SEBI moves in decisively on key areas of market reforms

The SEBI Board meeting held in the last week of June made some far reaching announcements. While some were for the current market conditions, others were intended for longer term. Here are four such areas that SEBI addressed.

Special rights shares

Special rights (SR) shares are something that founder promoters have been asking for, especially in the case of high technology and low capital companies. Like the DVR shares of yore, the SR shares will give additional voting rights but can only be issued to the promoter group in the case of high technology companies in IT, AI, biotech etc. The combined net worth of the promoters in this case will have to be less than Rs.500 crore. This has been obviously driven by the recent case of hostile acquisition made by L&T for Mindtree where the promoters could not prevent the takeover. Voting rights of SR shares will be limited to 75% of overall.

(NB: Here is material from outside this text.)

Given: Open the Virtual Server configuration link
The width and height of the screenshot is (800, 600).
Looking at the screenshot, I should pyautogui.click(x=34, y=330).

Regulating royalty payments

There were two interesting changes here. Firstly, the cut-off for approval by shareholders in case of royalty payment has been moved up from 2% to 5% which is a lot more realistic. Secondly, the regulator has also clarified that the vote of shareholders in such an event will be counted by excluding the interested parties in the deal. That will bring in more transparency.

Tighter pledging norms

This particular activity had come under scrutiny for the value loss that it caused to minority shareholders. SEBI has made two interesting announcements in this regard. Firstly, the definition of pledge is widened to include direct and indirect pledges like liens, reverse lien, restrictive covenants etc so that pledges cannot be hidden behind semantics. Also, any promoter pledge above 20% of share capital or more than 50% of promoter holding must be accompanied by a detailed explanation of the reason and must be put up on the website of the stock exchange. That will usher in better disclosure practices.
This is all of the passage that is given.